Question

What is the bond order of $CN^{-}$?

Answer 1

Hint: Bond order is defined as half the difference between the number of electrons in the bonding molecular orbitals and the number of electrons in the antibonding molecular orbitals. Cyanide ion has a total of 14 electrons and so considering the bonding and antibonding orbitals from the configuration we can calculate the bond order.

Complete answer:
- Bond order of a compound defined as half the difference between the number of electrons in the bonding molecular orbitals of the compound which is represented by ‘a’ and t electrons in the antibonding molecular orbitals of the compound which is represented by ‘b’.
$BO=\dfrac{1}{2} (a-b)$
- Bond order of a compound also represents the number of covalent bonds in a compound. It represents the strength of the bonds and is positive for stable bonds.
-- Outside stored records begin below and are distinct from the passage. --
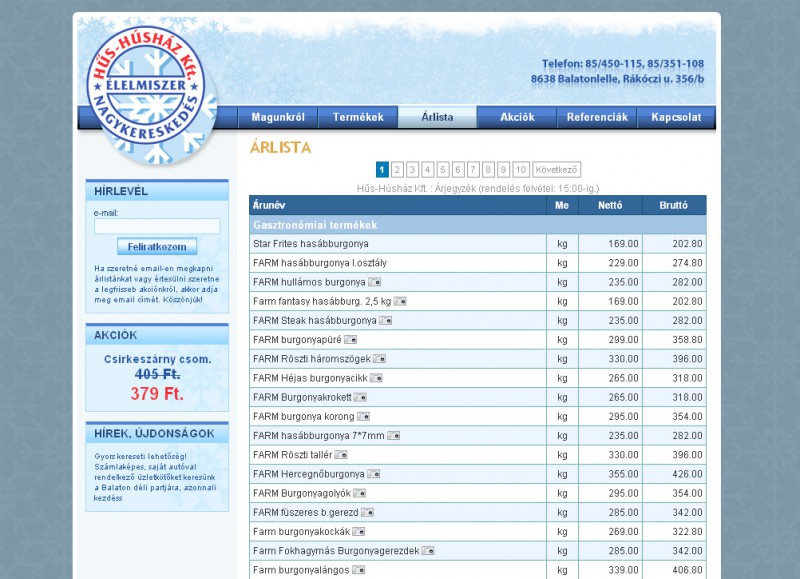Select the Akciók navigation tab
The height and width of the screenshot is (579, 800).
click(517, 117)
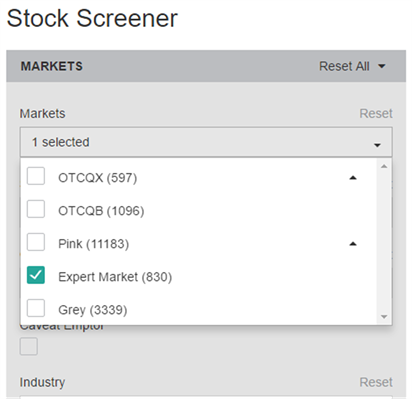Click the Markets dropdown caret icon
The width and height of the screenshot is (413, 399).
pos(377,145)
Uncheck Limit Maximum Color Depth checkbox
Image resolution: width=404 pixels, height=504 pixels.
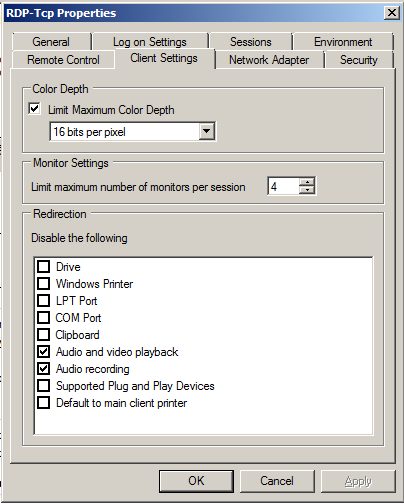pos(35,109)
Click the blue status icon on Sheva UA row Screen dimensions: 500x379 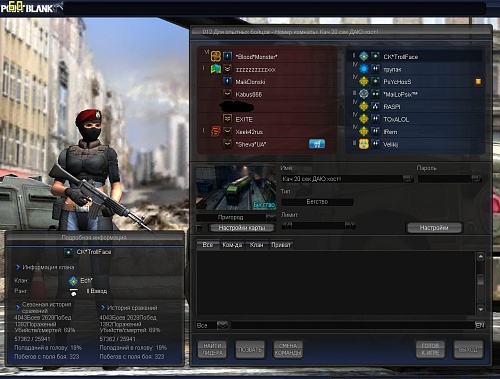[317, 144]
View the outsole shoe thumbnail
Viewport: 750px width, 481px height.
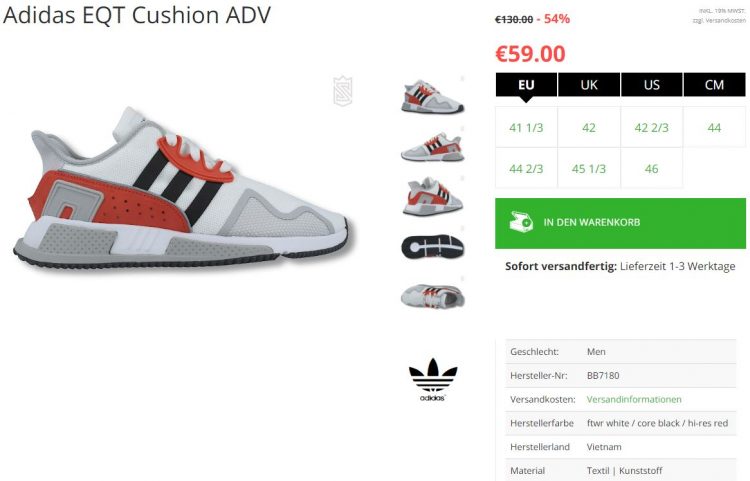pyautogui.click(x=432, y=247)
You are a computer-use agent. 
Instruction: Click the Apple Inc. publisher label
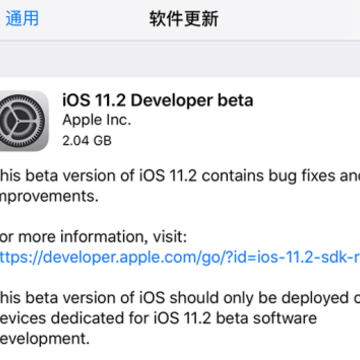click(97, 120)
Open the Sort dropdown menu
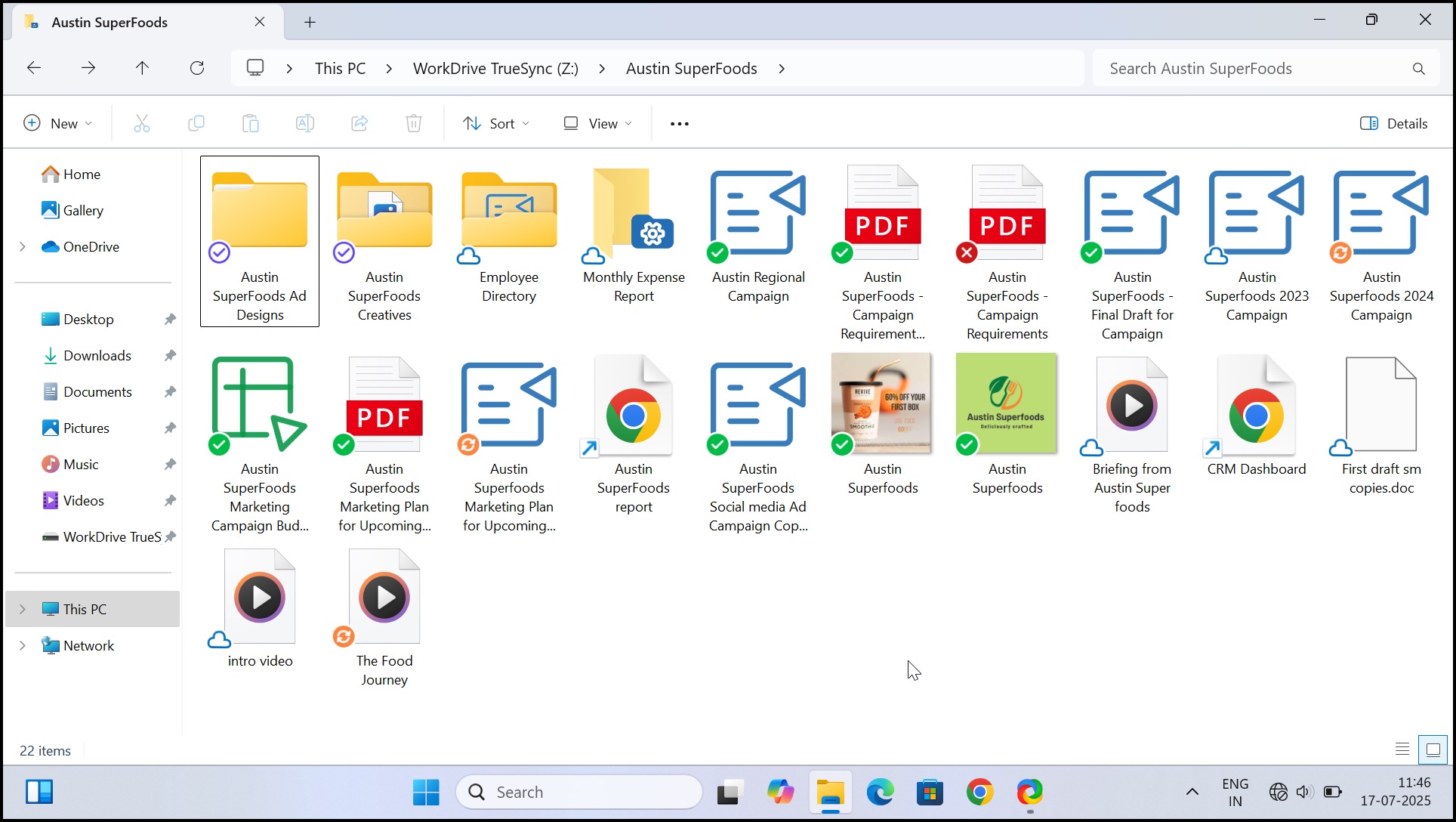Viewport: 1456px width, 822px height. (x=495, y=123)
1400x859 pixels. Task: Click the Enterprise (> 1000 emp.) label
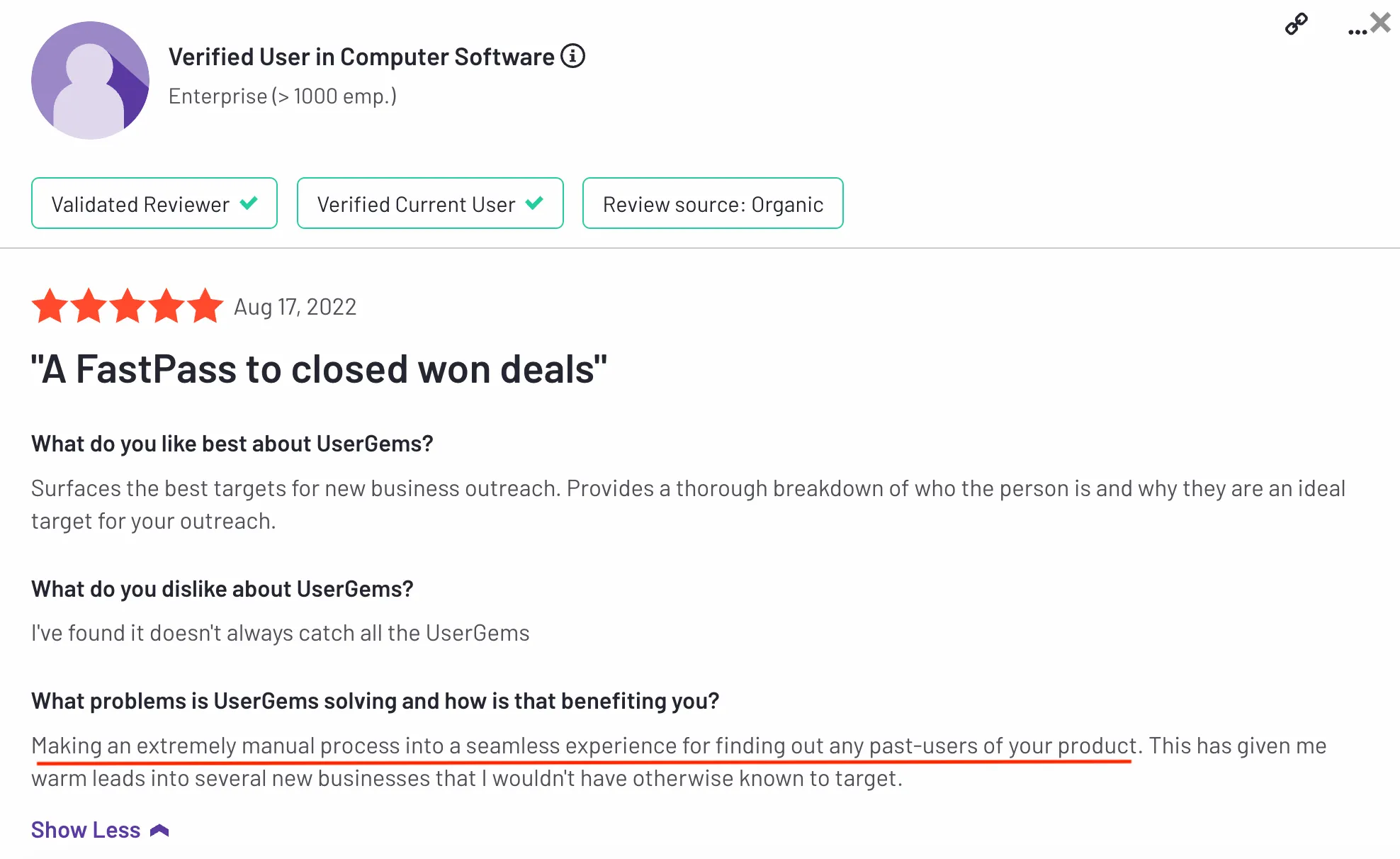pyautogui.click(x=282, y=96)
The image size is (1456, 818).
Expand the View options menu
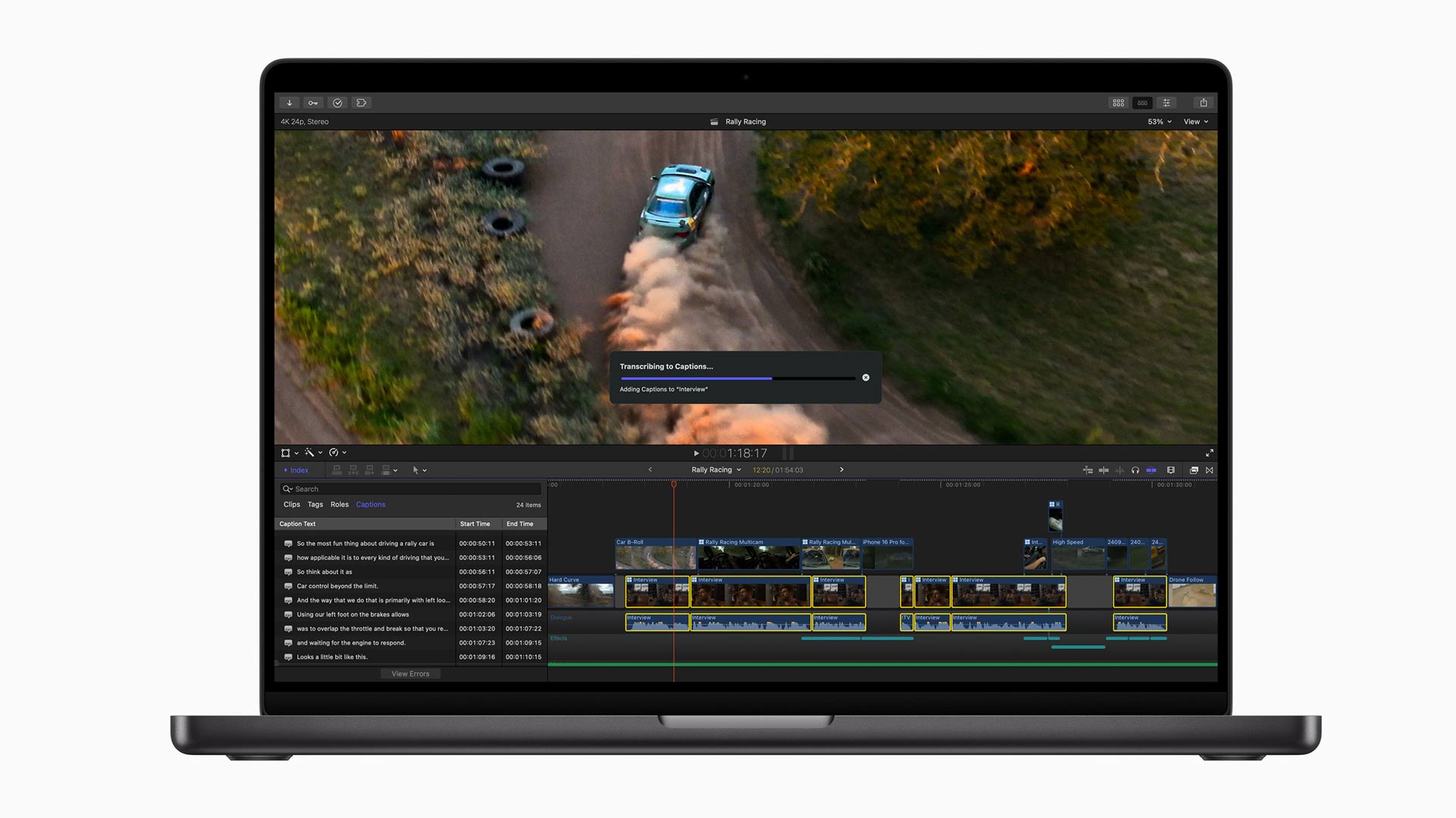pyautogui.click(x=1196, y=122)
It finds its applications in the valence bond theory.
- The electrons in the bonding orbitals stabilise the compound and the electrons in the antibonding orbitals make the compound less stable.
For the above question, $CN^{-}$ has a total of 14 electrons which include 6 of carbon atoms and 7 of nitrogen atoms and it has a one extra electron due to the negative charge on the compound.
To calculate the bond order, we require the configuration which is
$(\sigma 1s)^{2}(\sigma^{\ast } 1s)^{2}(\sigma 2s)^{2}(\sigma^{\ast } 2s)^{2}(\sigma 2p_{z})^{2}\pi 2p^{2}_{x}=\pi 2p^{2}_{y}$
The electrons in bonding orbitals = 10
The electrons in antibonding orbitals = 4
Thus,
$BO=\dfrac{10-4}{2} =3$
Therefore, the bond order of cyanide is 3.

Note:
Cyanide is a chemical compound with a triple bond between carbon and nitrogen atoms. It forms salts with potassium and sodium which are highly toxic. It is extremely harmful for the cell of the human body as they prevent them from absorbing oxygen and it also affects the heart, brain and other organs.